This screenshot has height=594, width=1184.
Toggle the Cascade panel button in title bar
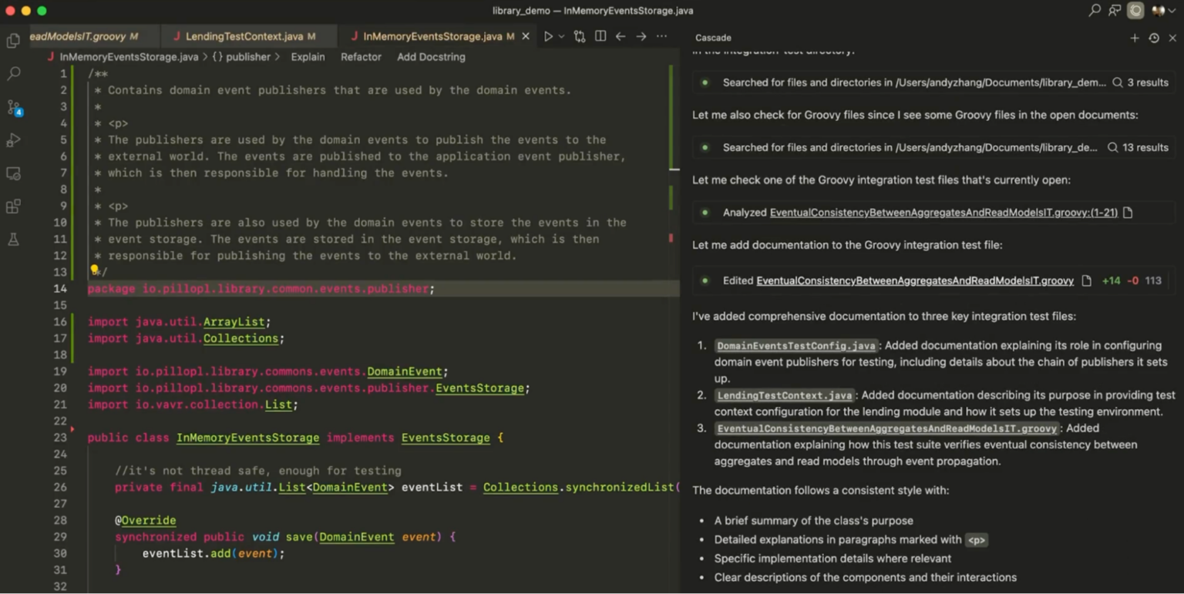pos(1135,11)
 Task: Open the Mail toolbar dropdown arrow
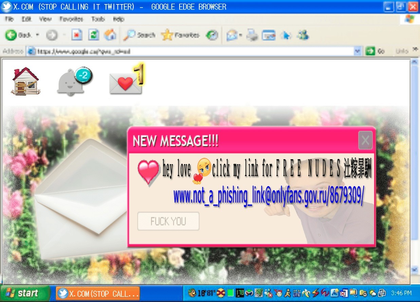(240, 35)
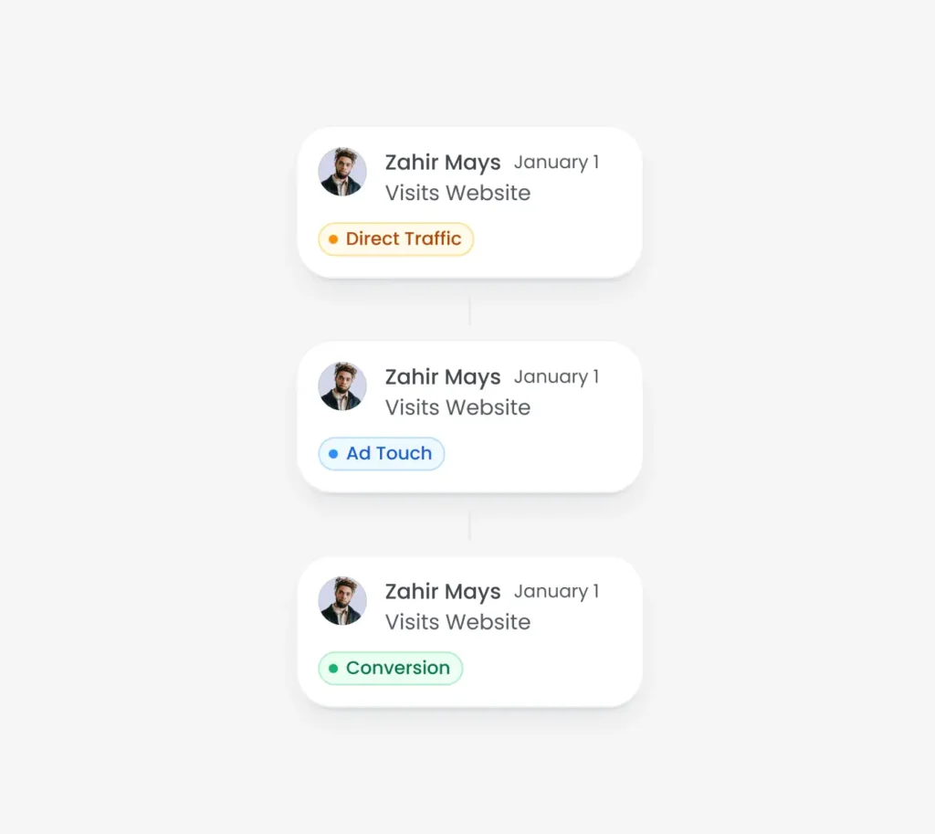Click the avatar in the Ad Touch card

click(x=342, y=386)
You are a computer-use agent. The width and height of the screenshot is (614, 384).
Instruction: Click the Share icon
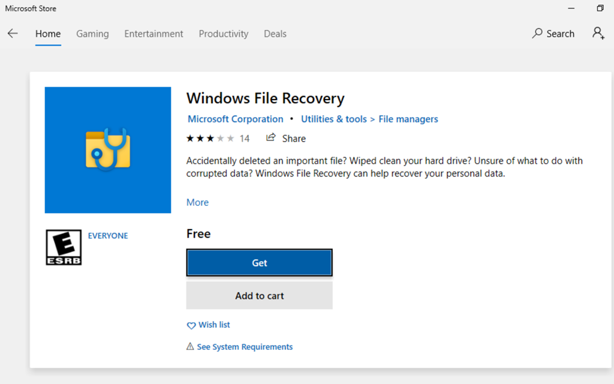click(272, 138)
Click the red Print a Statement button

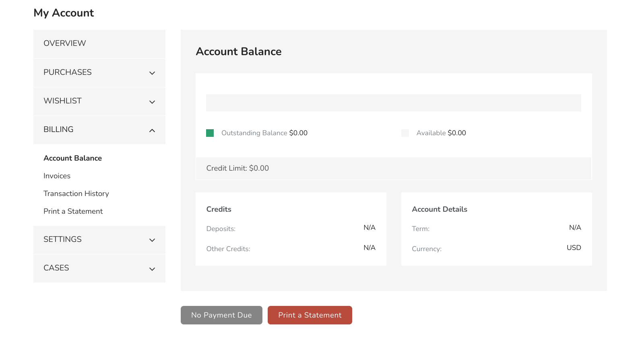click(x=310, y=315)
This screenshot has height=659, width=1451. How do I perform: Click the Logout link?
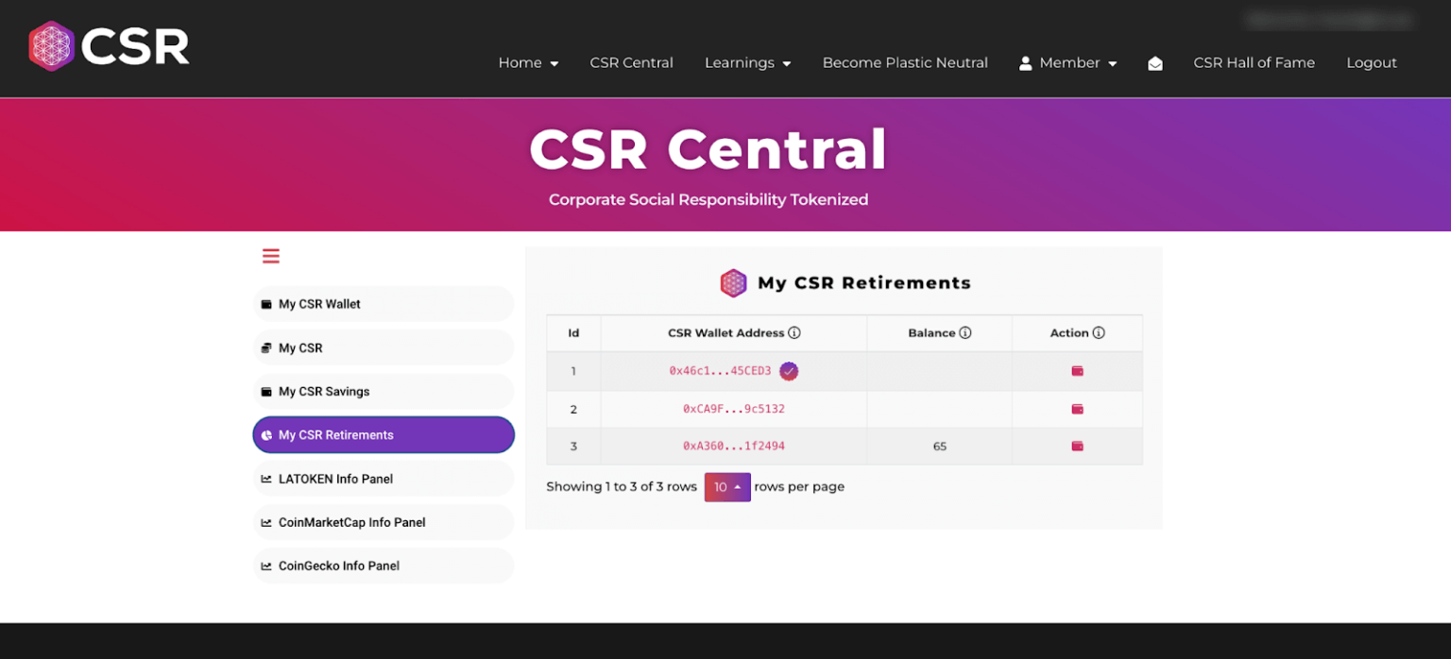tap(1372, 62)
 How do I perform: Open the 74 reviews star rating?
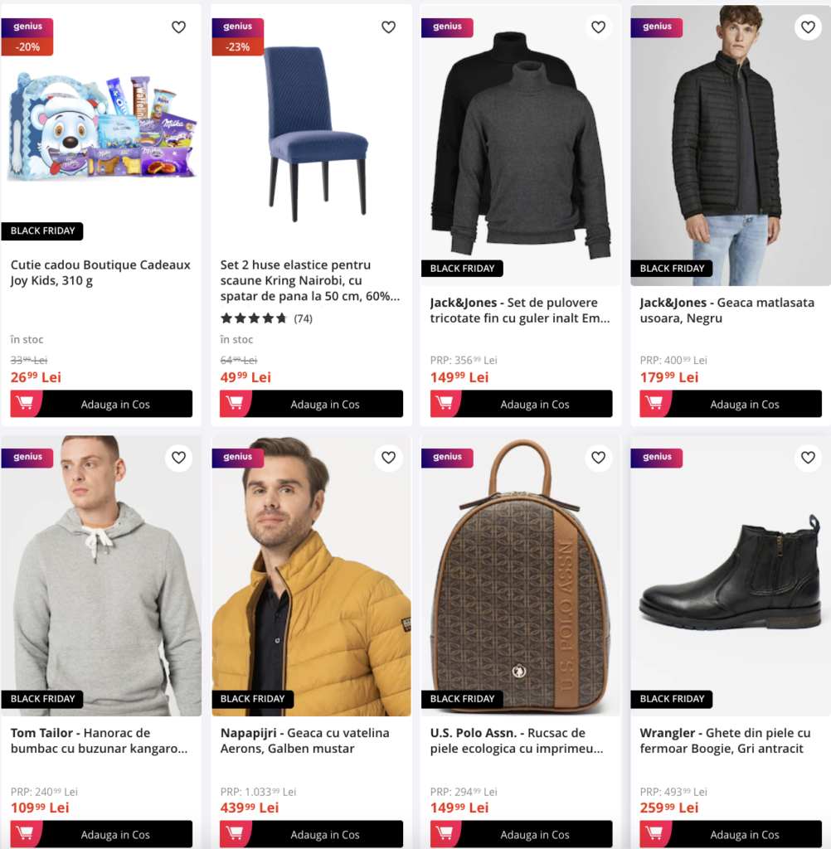266,318
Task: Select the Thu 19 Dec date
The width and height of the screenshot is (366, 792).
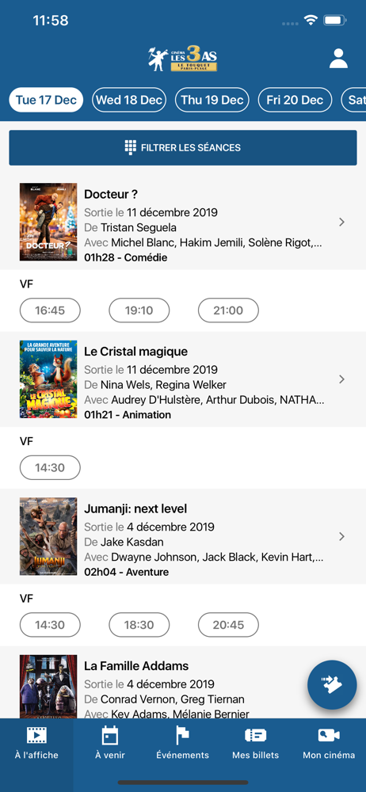Action: click(x=212, y=100)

-- TASK INSTRUCTIONS --
Which lines run from the one that holds "The width and height of the screenshot is (366, 792)." to the final line of the records above? Return them exactly, and skip the pictures.

-- SOLUTION FOR THIS TASK --
The width and height of the screenshot is (366, 792).
Action: click(x=212, y=100)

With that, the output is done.